(A few records)
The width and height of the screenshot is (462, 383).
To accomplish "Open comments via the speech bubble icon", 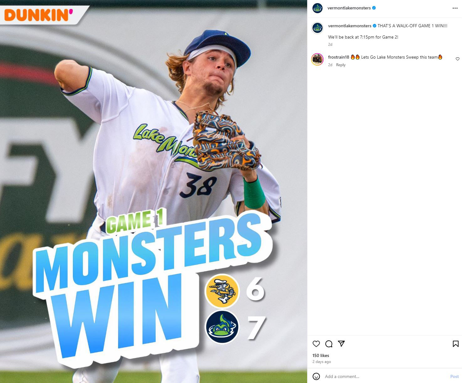I will point(329,344).
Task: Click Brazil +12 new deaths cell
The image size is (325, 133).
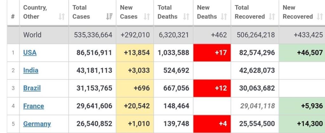Action: pos(212,88)
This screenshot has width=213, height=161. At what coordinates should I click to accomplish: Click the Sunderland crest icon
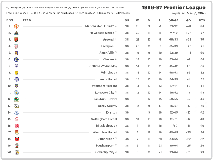tap(17, 139)
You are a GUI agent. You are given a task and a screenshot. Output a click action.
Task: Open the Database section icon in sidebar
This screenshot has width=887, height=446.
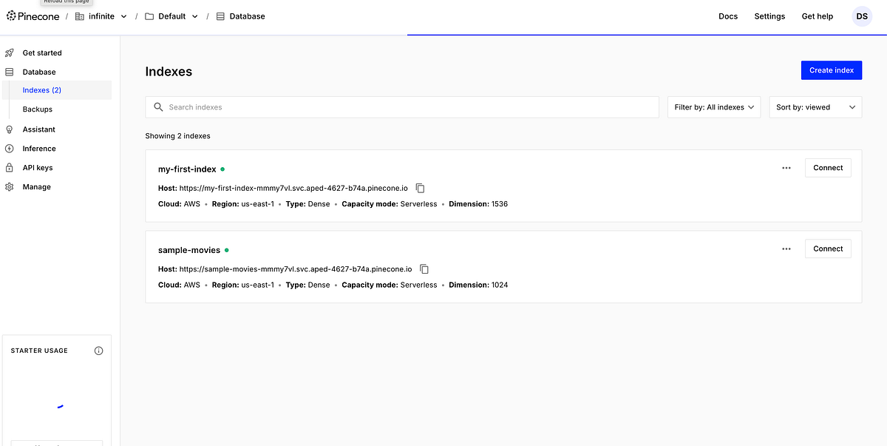click(9, 72)
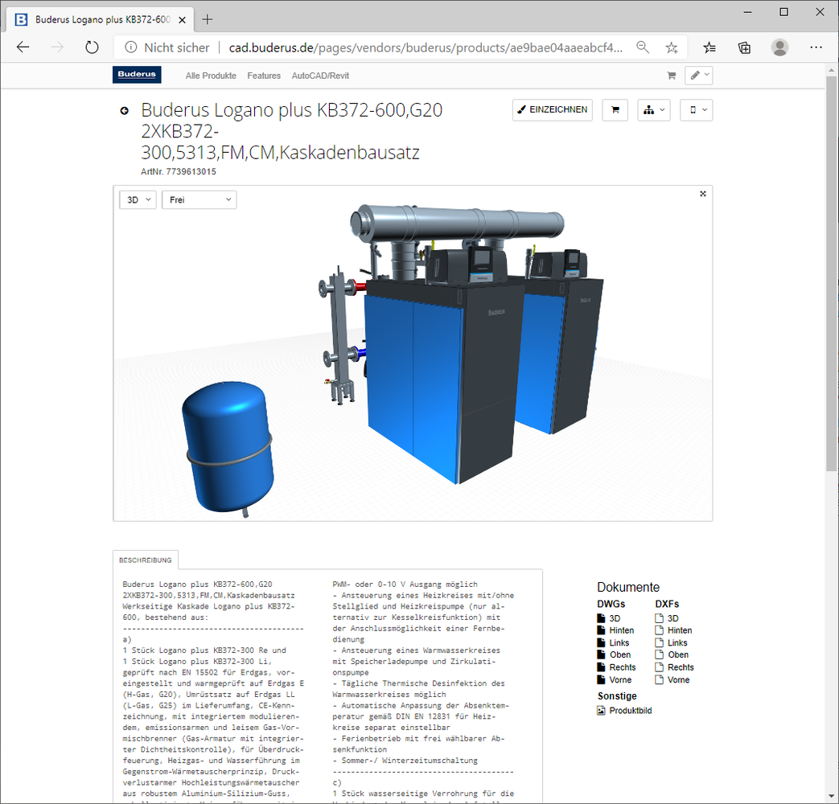Select the BESCHREIBUNG tab
This screenshot has height=804, width=839.
146,559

TO DO :: Please return, word for word, every line from the one containing "You are a GUI" down through the last line, leaving the pictures out.

WORKED SOLUTION ::
You are a GUI agent. You are given a task and a screenshot. Output a click action.
Task: Open the Database section icon in sidebar
This screenshot has width=887, height=446.
click(9, 72)
Select the BESCHREIBUNG tab
This screenshot has height=804, width=839.
146,559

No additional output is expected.